The Leader of the Opposition is a person appointed by the main minority Party to lead it. The nominee is the leader of the largest minority Party within the Parliament, willing to assume office in the event of a change of government either after an election or as a result of a loss of support for the Government in the House of Assembly.
Just six days after Tasmania's original bicameral Parliament first met on 2 December 1856 the press were referring to 'the Opposition'. During the next year ex-Premier Thomas Gregson was publicly stating that he was Leader of the Opposition. In a move a decade in advance of the British Parliament the Tasmanian Parliament passed a law in 1927 containing provision for an additional salary payment of £250 for the Leader of the Opposition. However it was not until 4 November 1937 that formal recognition was given to the role of the Leader of the Opposition in the Standing Orders. The Standing Orders give the Leader of the Opposition additional rights, for example the right to exceed the various time limits set for speeches.
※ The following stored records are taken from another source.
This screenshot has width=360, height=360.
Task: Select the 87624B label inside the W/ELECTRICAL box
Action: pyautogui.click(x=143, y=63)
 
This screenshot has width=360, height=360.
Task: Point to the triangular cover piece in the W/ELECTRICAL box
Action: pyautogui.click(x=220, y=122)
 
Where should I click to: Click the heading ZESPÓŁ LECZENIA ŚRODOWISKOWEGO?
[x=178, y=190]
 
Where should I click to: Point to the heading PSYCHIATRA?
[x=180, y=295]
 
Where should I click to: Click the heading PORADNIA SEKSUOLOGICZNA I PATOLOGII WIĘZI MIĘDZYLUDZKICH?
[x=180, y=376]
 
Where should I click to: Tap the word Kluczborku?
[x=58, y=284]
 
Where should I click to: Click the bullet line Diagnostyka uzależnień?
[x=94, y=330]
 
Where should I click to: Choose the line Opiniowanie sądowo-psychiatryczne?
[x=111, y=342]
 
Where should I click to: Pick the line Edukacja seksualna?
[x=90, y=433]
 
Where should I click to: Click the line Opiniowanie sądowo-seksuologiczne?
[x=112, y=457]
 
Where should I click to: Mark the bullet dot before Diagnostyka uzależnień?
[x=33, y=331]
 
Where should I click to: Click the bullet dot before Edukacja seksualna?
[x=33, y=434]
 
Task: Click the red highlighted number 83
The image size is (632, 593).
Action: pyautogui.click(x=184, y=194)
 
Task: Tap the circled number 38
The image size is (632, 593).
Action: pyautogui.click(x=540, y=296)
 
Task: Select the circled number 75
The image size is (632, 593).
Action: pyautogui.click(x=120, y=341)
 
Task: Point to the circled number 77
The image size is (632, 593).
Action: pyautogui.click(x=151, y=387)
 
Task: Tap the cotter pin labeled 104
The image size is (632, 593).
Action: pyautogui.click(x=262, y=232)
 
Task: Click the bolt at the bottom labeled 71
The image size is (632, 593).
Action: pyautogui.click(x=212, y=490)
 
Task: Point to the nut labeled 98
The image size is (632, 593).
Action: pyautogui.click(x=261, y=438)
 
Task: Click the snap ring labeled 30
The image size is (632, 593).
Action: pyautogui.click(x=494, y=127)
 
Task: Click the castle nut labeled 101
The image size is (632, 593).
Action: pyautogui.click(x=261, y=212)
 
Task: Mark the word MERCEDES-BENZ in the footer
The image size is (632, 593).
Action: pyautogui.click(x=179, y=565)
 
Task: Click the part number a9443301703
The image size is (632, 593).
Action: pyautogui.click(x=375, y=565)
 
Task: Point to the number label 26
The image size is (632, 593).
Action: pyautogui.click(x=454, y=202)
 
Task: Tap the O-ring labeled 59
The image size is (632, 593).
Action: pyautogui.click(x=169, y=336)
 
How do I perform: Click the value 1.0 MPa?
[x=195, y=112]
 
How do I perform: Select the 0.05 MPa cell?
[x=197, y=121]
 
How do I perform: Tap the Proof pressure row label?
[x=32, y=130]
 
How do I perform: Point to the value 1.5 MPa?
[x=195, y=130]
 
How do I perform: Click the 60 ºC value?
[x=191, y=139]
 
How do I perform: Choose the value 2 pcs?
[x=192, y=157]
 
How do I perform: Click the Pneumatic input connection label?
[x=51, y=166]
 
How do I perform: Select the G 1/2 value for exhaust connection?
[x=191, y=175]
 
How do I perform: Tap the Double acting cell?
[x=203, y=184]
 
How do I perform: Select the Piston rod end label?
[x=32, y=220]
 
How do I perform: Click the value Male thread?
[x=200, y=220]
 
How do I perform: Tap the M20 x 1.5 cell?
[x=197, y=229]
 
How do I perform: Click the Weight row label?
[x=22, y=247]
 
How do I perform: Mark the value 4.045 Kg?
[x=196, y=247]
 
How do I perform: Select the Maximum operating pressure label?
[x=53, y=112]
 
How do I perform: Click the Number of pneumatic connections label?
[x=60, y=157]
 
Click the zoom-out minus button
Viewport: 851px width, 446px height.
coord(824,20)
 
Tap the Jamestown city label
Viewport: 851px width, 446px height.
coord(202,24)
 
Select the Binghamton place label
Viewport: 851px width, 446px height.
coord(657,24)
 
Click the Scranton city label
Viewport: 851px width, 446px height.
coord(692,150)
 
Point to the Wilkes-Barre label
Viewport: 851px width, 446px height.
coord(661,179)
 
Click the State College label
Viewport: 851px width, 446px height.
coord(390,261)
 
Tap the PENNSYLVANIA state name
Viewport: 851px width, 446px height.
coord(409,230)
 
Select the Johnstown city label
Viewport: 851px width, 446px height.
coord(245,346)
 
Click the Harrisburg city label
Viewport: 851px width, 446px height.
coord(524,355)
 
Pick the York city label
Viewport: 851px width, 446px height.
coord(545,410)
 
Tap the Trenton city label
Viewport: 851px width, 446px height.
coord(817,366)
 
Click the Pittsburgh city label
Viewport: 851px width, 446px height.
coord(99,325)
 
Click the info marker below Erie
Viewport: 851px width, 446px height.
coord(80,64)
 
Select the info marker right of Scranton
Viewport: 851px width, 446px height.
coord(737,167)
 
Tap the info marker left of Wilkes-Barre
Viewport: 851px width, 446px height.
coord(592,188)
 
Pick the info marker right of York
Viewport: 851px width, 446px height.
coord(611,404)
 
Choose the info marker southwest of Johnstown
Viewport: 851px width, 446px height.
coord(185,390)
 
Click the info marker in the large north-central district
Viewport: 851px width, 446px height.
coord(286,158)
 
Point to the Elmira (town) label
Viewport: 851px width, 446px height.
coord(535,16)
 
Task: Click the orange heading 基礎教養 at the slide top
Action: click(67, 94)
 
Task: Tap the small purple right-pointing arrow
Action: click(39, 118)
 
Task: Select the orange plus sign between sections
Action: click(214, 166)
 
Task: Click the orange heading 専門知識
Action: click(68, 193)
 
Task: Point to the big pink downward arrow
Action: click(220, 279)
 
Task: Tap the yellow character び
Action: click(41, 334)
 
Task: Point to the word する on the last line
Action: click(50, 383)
EARLY TASMANIAN OPPOSITION LEADERS
The evolution of the position of Leader of the Opposition in Tasmania involves some confusion because political Parties as we know them today were not fully formed between 1856 and the 1900s. For example, there were clashes regarding the right of the immediate past Premier to occupy the Opposition Leader's designated chair. Alfred Dobson in 1882 is generally recognised as Tasmania's first Party-based Leader of the Opposition.
The principal role of the Opposition is to present an alternative to the Government of the day. The Leader of the Opposition has a number of roles in our current political system. Within the Parliament he or she often leads the debate on various bills and other matters. The Leader is expected to direct the thrust of parliamentary Question Time against the Government and often sets the tone of debate or questioning in the Chamber. However the Leader also represents the Opposition in providing the support of the Opposition for the Government when a unified stance is in the best interests of all, for example in condolence motions or significant formal functions.
Outside the Parliament the Opposition Leader has a number of significant roles to undertake on behalf of the Party. These include providing leadership and a viable alternative figure to the Premier; being a prominent critic, and leading public scrutiny of government administration, legislation and decisions; and being the public face of the Opposition at media events, Party and social functions.